§ About this task: Please write out the appeals opinion below word for word, starting with "Acting Clerk of" and going on through "and Rule 809.62.".

§ Page excerpt:
August 19, 2010


A. John Voelker

Acting Clerk of Court of Appeals







This opinion is subject to further editing.  If published, the official version will appear in the bound volume of the Official Reports. 


A party may file with the Supreme Court a petition to review an adverse decision by the Court of Appeals.  See Wis. Stat. § 808.10 and Rule 809.62. 





Appeal No. 


Cir. Ct. No.  1998CF993









State of Wisconsin,






Jason M. Bruckbauer,






            APPEAL from a judgment of the circuit court for Dane County:  robert de chambeau, Judge.  Affirmed.   

            Before Vergeront, P.J., Lundsten and Sherman, JJ.   

1        SHERMAN, J.   Jason Bruckbauer appeals a judgment of conviction for first-degree intentional homicide, as a party to a crime, in violation of Wis. Stat. §§ 940.01(1) and 939.05 (1997-98).[1]  Bruckbauer contends that the judgment of conviction should be vacated and a new trial ordered for two reasons.  First, he claims the circuit court erred when it denied his motion to suppress a photo identification of him.  Second, he claims the circuit court erred when it denied a motion requesting the court allow the jury to view the scene of the crime at approximately the same time a witness purportedly observed Bruckbauer in the vicinity of the crime scene.  We conclude that even if admitting the identification was error, it was harmless error.  We further conclude that the denial of the motion to view the scene of the crime at a particular time was an appropriate exercise of the circuit court’s discretion.  We therefore affirm. 


2        At approximately 8:30 a.m. on the morning of October 22, 1997, Denise Markham, an officer with the Madison Police Department, discovered the dead body of Walter Linder in the driver’s seat of a vehicle parked in the parking lot of Reindahl Park.  An autopsy revealed that Linder had been killed by a single .380 caliber hollow point bullet to the head.  A spent Remington Peters .380 caliber brass casing was located inside Linder’s vehicle. 

3        Richard Cawrse informed Madison police that on October 22, 1997, he left his home for work shortly before 6:00 a.m. and walked along the bike path through Reindahl Park.  Cawrse stated that it was still dark outside at the time.  He informed police that he observed a vehicle driving on the bike path heading in his direction and that as he approached the crest of a hill, he could see a vehicle, which he later identified as the vehicle in which Linder was found, traveling towards him and an individual running on the bike path in front of the vehicle.  He informed police that the individual running in front of the vehicle veered to the individual’s right off the path and ran into a dense wooded area adjacent to the path.  Cawrse stated that after the individual did so, the vehicle “spun . . . around 180 degrees” before stopping for a moment.  He stated that he then observed an individual walking towards the bike path and that he and the individual looked directly at one another.

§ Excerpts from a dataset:
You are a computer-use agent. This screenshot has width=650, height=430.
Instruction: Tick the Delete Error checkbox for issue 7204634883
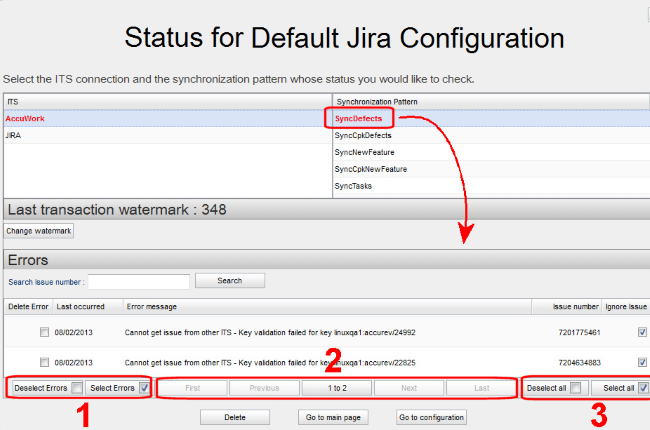[x=44, y=362]
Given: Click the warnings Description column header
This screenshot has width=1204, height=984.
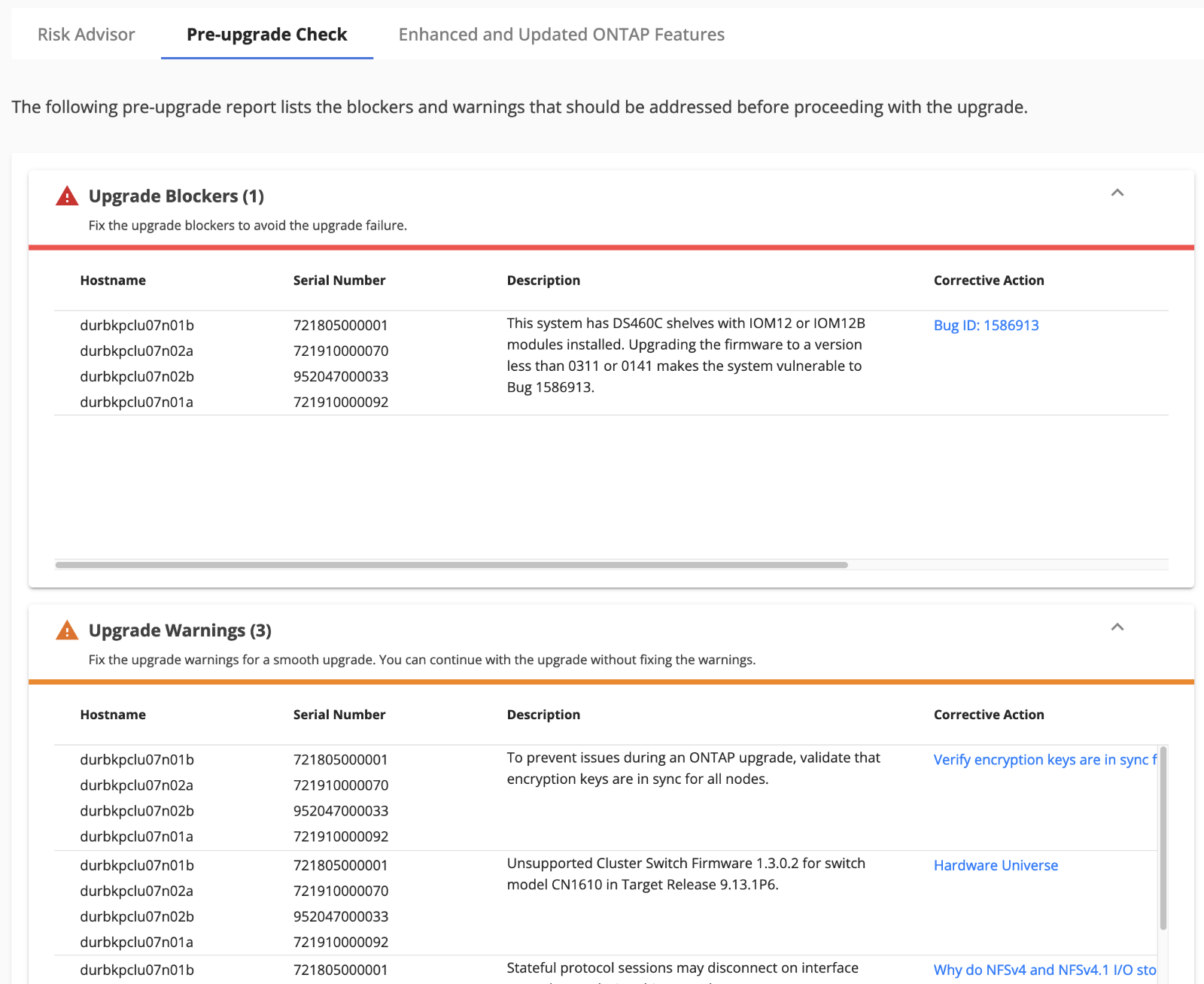Looking at the screenshot, I should (543, 715).
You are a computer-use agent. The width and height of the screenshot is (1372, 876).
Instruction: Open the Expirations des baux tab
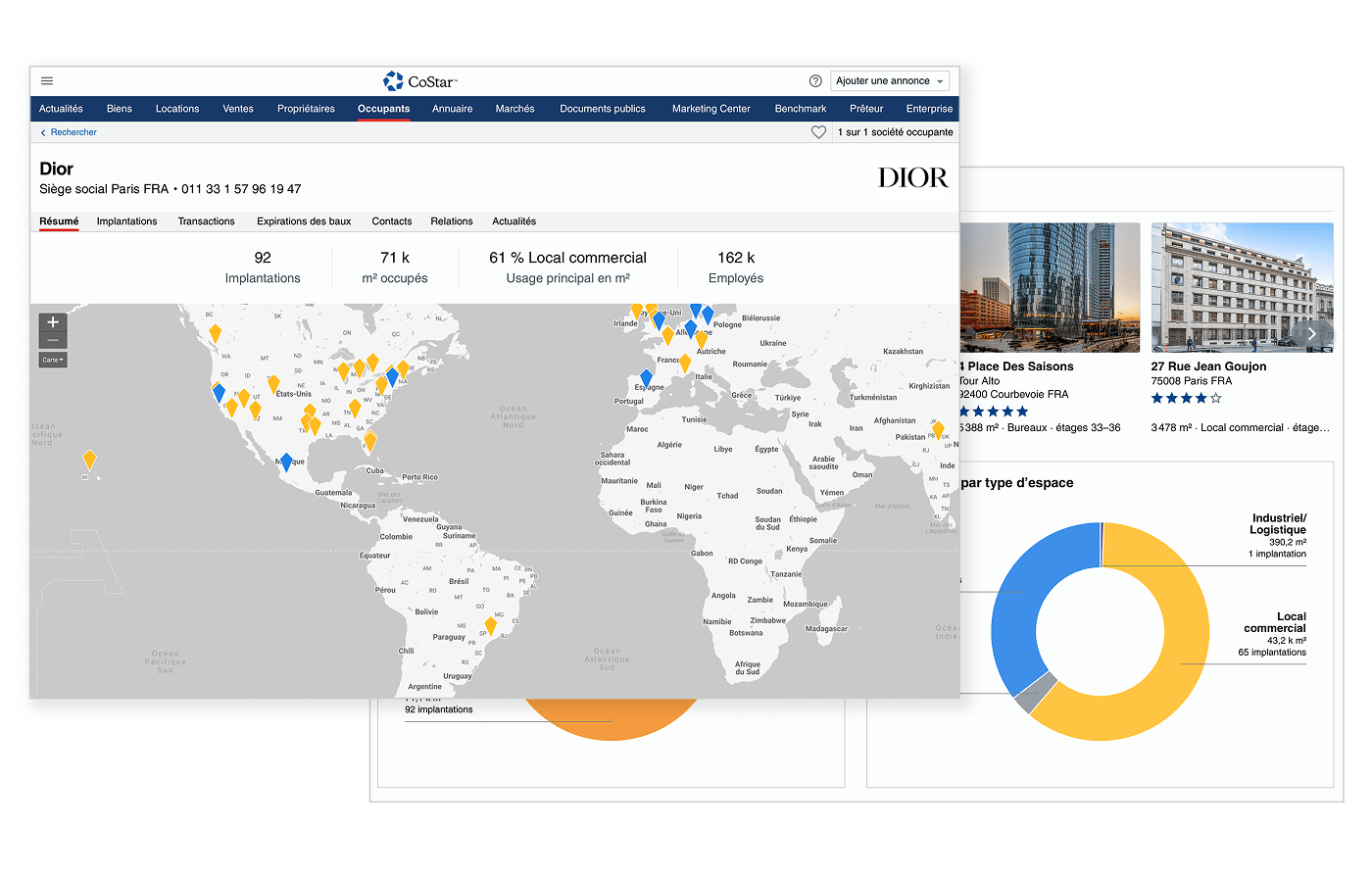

§ Task solution:
Acting Clerk of Court of Appeals







This opinion is subject to further editing.  If published, the official version will appear in the bound volume of the Official Reports. 


A party may file with the Supreme Court a petition to review an adverse decision by the Court of Appeals.  See Wis. Stat. § 808.10 and Rule 809.62.